A distanza di tre anni dall’ottimo “Blu”, recensito dall’ infaticabile Massimo Argo su queste nostre stesse pagine, come un album in cui “la vita e la rabbia fluiscono accanto alla morte, come è naturale che sia”, tornano a trovarci i Norse, una delle realtà più interessanti del panorama italiano. Nome magari ancora poco conosciuto, ma da tenere in grande considerazione, non fosse altro che per l’immenso potenziale che stanno dimostrando di avere.
A discapito di realtà che inquinano l’etere con ogni belinata che registrano propinandocela come imprescindibile, i Norse hanno scelto di dose con attenzione le loro apparizioni. Giusto un paio di album e questo split nel giro di un lustro, ma tutti di grande spessore, e, cosa più importante, in crescita esponenziale a livello qualitativo. Ogni loro release diventa quindi il modo per tastare il terreno, e cercare di capire quanto ancora possibile (e lecito) aspettarsi da un progetto che ha dimostrato di sapere perfettamente quello che ha in mente, e di riuscire a metterlo altrettanto perfettamente in atto.

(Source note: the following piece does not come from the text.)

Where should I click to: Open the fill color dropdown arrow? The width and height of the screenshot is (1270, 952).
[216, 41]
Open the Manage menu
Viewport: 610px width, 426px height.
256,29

Lo split con gli statunitensi Abandonacy ce li presenta in ottima forma. Non fatevi ingannare dal fatto che siano soltanto due brani. Non è con la prolificità che si identifica la qualità. Meno che mai, come detto in apertura, nel caso dei Norse. Due brani bastano e avanzano per fare chiarezza. Un gruppo “il tiro” se ce l’ha lo capisci da subito, non c’è bisogno di una ridda di pezzi senza sosta. E i Norse ce l’hanno eccome.

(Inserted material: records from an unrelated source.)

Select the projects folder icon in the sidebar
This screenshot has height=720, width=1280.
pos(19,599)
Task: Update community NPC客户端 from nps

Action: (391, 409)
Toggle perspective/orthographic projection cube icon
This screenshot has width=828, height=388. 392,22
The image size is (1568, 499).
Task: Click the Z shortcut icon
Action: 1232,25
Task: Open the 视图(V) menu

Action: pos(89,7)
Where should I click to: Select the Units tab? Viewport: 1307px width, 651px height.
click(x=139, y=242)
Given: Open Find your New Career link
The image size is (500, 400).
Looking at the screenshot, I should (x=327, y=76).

Dando seguito ad un minimalismo grafico che li contraddistingue e che è parte integrante del progetto, i Norse sposano un’estetica sonora di assoluta intensità, che, partendo appunto da precise e azzeccatissime idee, ci prende e ci porta laddove possiamo dare del tu al dolore, senza troppi giri di parole. Il loro è un sound “sporco” che riesce a rendere concreta quell’insofferenza che portiamo dentro, svuotandoci di ogni energia. Tra post punk e psichedelia darkeggiante il trio piemontese mostra grande personalità a livello di scelte e di arrangiamenti. Perizia che si sposa alla perfezione con un approccio concettuale che racconta il nostro inconscio di uomini contemporanei. Spiegando, da un lato, quanto sia difficile superare il senso di colpa che ci assale dopo una serie di decisioni sbagliate, e innesca un circolo vizioso da cui è davvero dura emanciparsi.

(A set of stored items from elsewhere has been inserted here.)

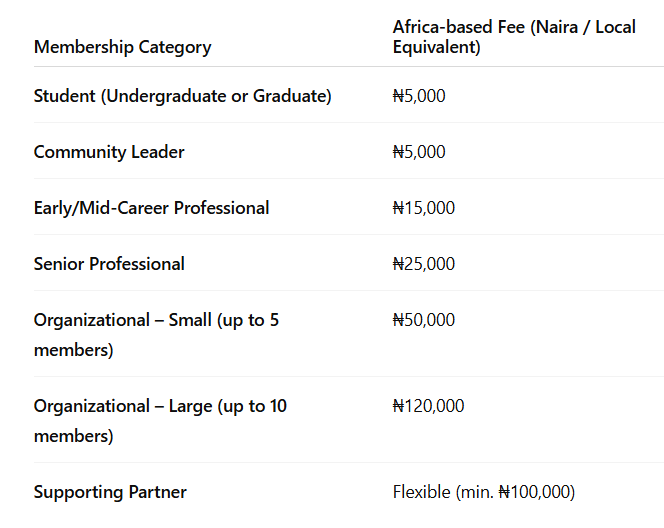This screenshot has height=528, width=664.
Task: Click the ₦50,000 fee value
Action: click(x=424, y=320)
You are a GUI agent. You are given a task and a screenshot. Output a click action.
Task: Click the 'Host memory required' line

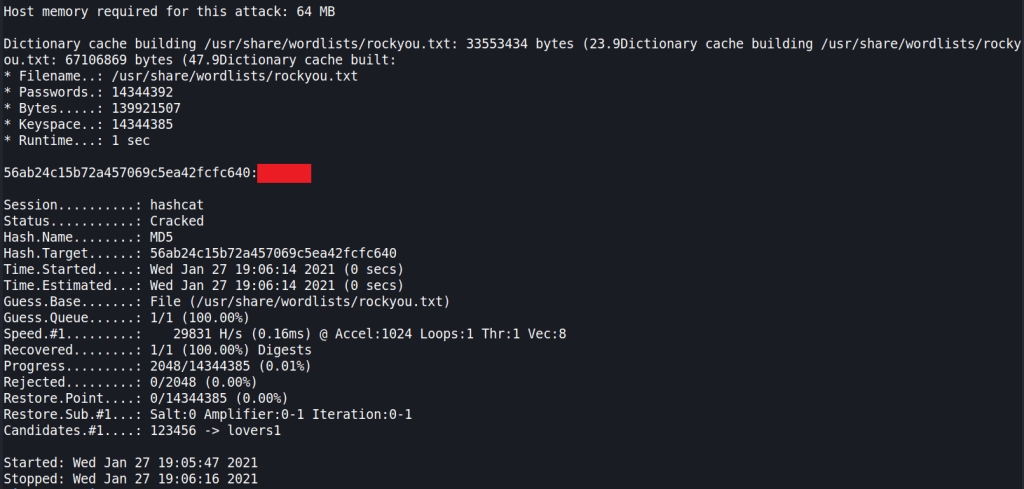(170, 11)
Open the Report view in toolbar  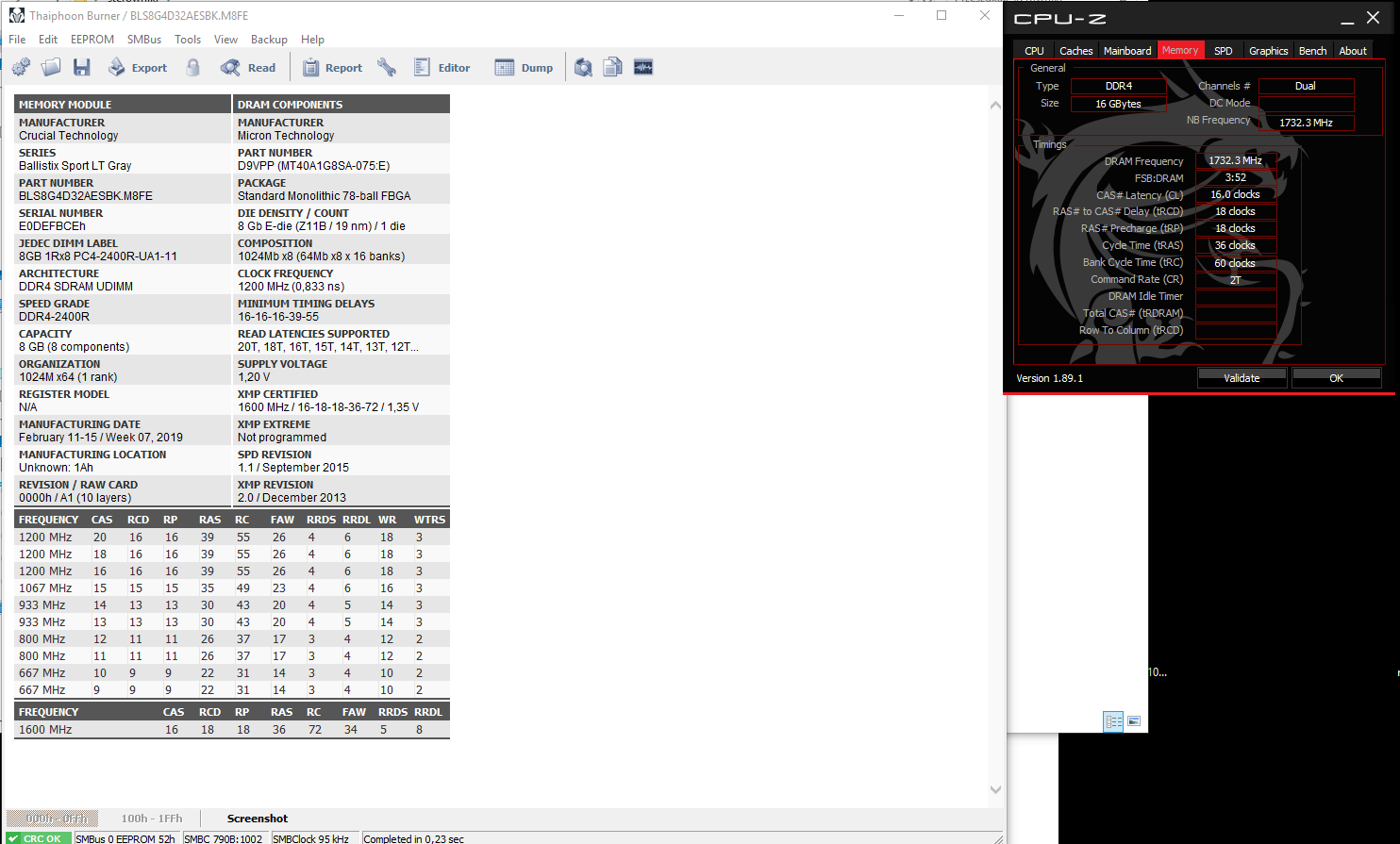[332, 67]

“ora che il tempo si è fermato su un cielo nero gravido di pianto attendo paziente una pioggia che lavi via ogni mio sbaglio ora che sono come mi volevi tu resto intorbidito per non odiarmi più ora che sono come mi volevi tu fingo di non capire ciò che sono diventato ora che sono come mi volevi tu rimane solo il vuoto di ciò che ho abbandonato ora che sei solamente una pioggia di sentimenti che muoiono su di me”
E dall’altro affrontando l’idea della complicità intesa come condivisione del dolore.
“è giusto sussurrartelo come abbiamo sempre parlato per renderti partecipe per renderti complice che in mare ho lanciato sassi che non sanno affogare”
Per quello che riguarda lo spazio degli statunitensi Abandoncy non c’è molto da dire. Forse perché l’impatto emotivo dei Norse ci ha privato della voglia di ascoltare altro, forse perché sono davvero distanti da quelle che sono le nostre esigenze acustiche. Sta di fatto che si tratta di un interessante progetto noise che non fa sconti a nessuno. Riuscendo ad essere intransigente e ignorante. E a suo modo estremamente efficace. Soprattutto nel momento in cui si riesce a entrare in profondità nel giusto mood, che ci permette di capire quanto organizzato possa essere il loro apparente disordine. Come detto, personalmente li ho trovati un passo indietro rispetto ai Norse, soprattutto da un punto di vista emotivo, freddi rispetto al fuoco che hanno dentro i nostri conterranei.